* EXERCICES *
A: Indiquez si chacune des affirmations suivantes est conforme au texte fourni, en répondant par oui ou non et en citant les mots décisifs du texte fourni : (i) le magazine « Astounding Stories » porte aujourd’hui le nom « Analog » ; (ii) les pulp-magazines publiaient des récits de SF dès le début des années 1910 ; (iii) le genre s’est d’abord développé en Europe.
B: Dans les entrées, remplacez « Instruction » par « Consigne » de la ligne qui contient « You are a computer-use agent. The image » jusqu’à la fin des entrées, sans rien modifier d’autre. Redonnez uniquement ces lignes.

* TEXTE FOURNI *
Et cela explique aussi que le genre se soit développé d’abord aux Etats-Unis, (entrés dans la révolution industrielle en même temps que l’Europe mais ayant déjà pris une avance substantielle) et ce à partir des années 1930.
Pour comprendre la rapidité de cet essor il faut aussi s’intéresser au support même des récits de SF qui était alors les pulp-magazines (comme dans « Pulp-fiction » de Tarantino qui rend par ce titre hommage à ce genre de publications) qui délivraient de la littérature d’évasion bon marché, récits policiers, westerns et à partir du milieu des années ‘20 récits de SF.
Or qui dit magazines ne dit pas « Romans », mais « Nouvelles », et la Nouvelle est un genre exigeant car il faut faire court et intéressant, il faut une idée maitresse, un développement court et pertinent et une chute ; il n’ y a pas de temps perdu dans une nouvelle, et cela s’accorde bien avec le caractère américain (time is money) ; pour un éditeur de magazine mensuel il faut donc trouver une centaine de bonnes ou acceptables nouvelles par an pour survivre ; c’est ce qui a plu aux lecteurs américains car, par rapport aux récits policiers et de western, les contextes et les situations de SF pouvaient être bien plus variés : robots, aventures galactiques, paysages différents, mutants et extraterrestres, il y avait peu de limites à l’imagination car l’invraisemblable devenait vraisemblable (vitesses supra-luminiques, télépathie, lois de la gravitation abolies etc…).
Très vite les lecteurs sont devenus plus exigeants les bons éditeurs ont dû et ont su découvrir de bons auteurs et de nouveaux talents, souvent des hommes jeunes, imaginatifs, souvent aussi dotés d’un bon bagage scientifique, lecteurs de SF eux-mêmes comme Asimov et Simak et qui savaient donner de la crédibilité à leurs histoires.
Dans ce foisonnement des années ’30 un magazine qui s’appelait alors « Astounding Stories » et maintenant « Analog », car il existe encore après 80 ans sans interruption, et son Editeur John W. Campbell jr sont sortis du lot et ont contribué à faire naitre ce que l’on a appelé l’Age d’or de la SF; Campbell est reconnu comme la force motrice de cette évolution, il a porté « Astounding » en tête des magazines et a imposé l’idée qu’une histoire pouvait être extraordinaire mais devait être bien écrite et cohérente pour trouver sa crédibilité en elle-même.

* LIGNES DE DONNÉES *
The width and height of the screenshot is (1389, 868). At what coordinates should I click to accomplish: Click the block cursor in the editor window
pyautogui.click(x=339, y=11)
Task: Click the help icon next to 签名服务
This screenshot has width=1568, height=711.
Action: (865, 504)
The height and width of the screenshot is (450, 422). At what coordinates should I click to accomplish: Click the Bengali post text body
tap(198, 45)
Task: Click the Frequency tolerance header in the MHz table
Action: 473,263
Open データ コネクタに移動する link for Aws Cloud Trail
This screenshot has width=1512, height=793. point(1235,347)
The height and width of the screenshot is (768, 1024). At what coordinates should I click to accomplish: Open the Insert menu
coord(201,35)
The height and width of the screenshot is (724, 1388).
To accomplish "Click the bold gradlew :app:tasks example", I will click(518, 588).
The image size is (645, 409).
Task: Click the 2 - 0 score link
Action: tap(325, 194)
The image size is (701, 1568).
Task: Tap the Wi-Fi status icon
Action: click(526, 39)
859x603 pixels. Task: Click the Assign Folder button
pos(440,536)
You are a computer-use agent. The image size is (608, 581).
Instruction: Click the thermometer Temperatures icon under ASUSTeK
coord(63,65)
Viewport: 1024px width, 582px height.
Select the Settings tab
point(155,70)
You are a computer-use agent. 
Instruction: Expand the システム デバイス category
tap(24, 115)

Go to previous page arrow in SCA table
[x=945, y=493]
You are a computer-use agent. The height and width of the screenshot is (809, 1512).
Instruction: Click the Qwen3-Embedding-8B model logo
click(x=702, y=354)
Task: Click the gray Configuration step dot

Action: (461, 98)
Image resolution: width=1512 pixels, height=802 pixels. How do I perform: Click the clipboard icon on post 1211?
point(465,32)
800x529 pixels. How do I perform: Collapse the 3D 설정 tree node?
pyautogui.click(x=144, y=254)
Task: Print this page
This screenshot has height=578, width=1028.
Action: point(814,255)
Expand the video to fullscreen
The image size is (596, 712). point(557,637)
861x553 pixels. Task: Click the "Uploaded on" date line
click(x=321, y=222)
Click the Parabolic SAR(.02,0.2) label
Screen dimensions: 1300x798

* CORRIGÉS *
A:
(i) Oui : « un magazine qui s’appelait alors « Astounding Stories » et maintenant « Analog » ».
(ii) Non : « à partir du milieu des années ‘20 récits de SF ».
(iii) Non : « le genre se soit développé d’abord aux Etats-Unis ».

B:
You are a computer-use agent. The image size is (608, 581).
Consigne: Click the thermometer Temperatures icon under ASUSTeK
coord(63,65)
Viewport: 1024px width, 582px height.
Select the Settings tab
point(155,70)
You are a computer-use agent. 
Consigne: Expand the システム デバイス category
tap(24, 115)

Go to previous page arrow in SCA table
[x=945, y=493]
You are a computer-use agent. The height and width of the screenshot is (809, 1512).
Consigne: Click the Qwen3-Embedding-8B model logo
click(x=702, y=354)
Task: Click the gray Configuration step dot

Action: (461, 98)
Image resolution: width=1512 pixels, height=802 pixels. How do I perform: Click the clipboard icon on post 1211?
point(465,32)
800x529 pixels. How do I perform: Collapse the 3D 설정 tree node?
pyautogui.click(x=144, y=254)
Task: Print this page
This screenshot has height=578, width=1028.
Action: point(814,255)
Expand the video to fullscreen
The image size is (596, 712). point(557,637)
861x553 pixels. Task: Click the "Uploaded on" date line
click(x=321, y=222)
Click the Parabolic SAR(.02,0.2) label
Screen dimensions: 1300x798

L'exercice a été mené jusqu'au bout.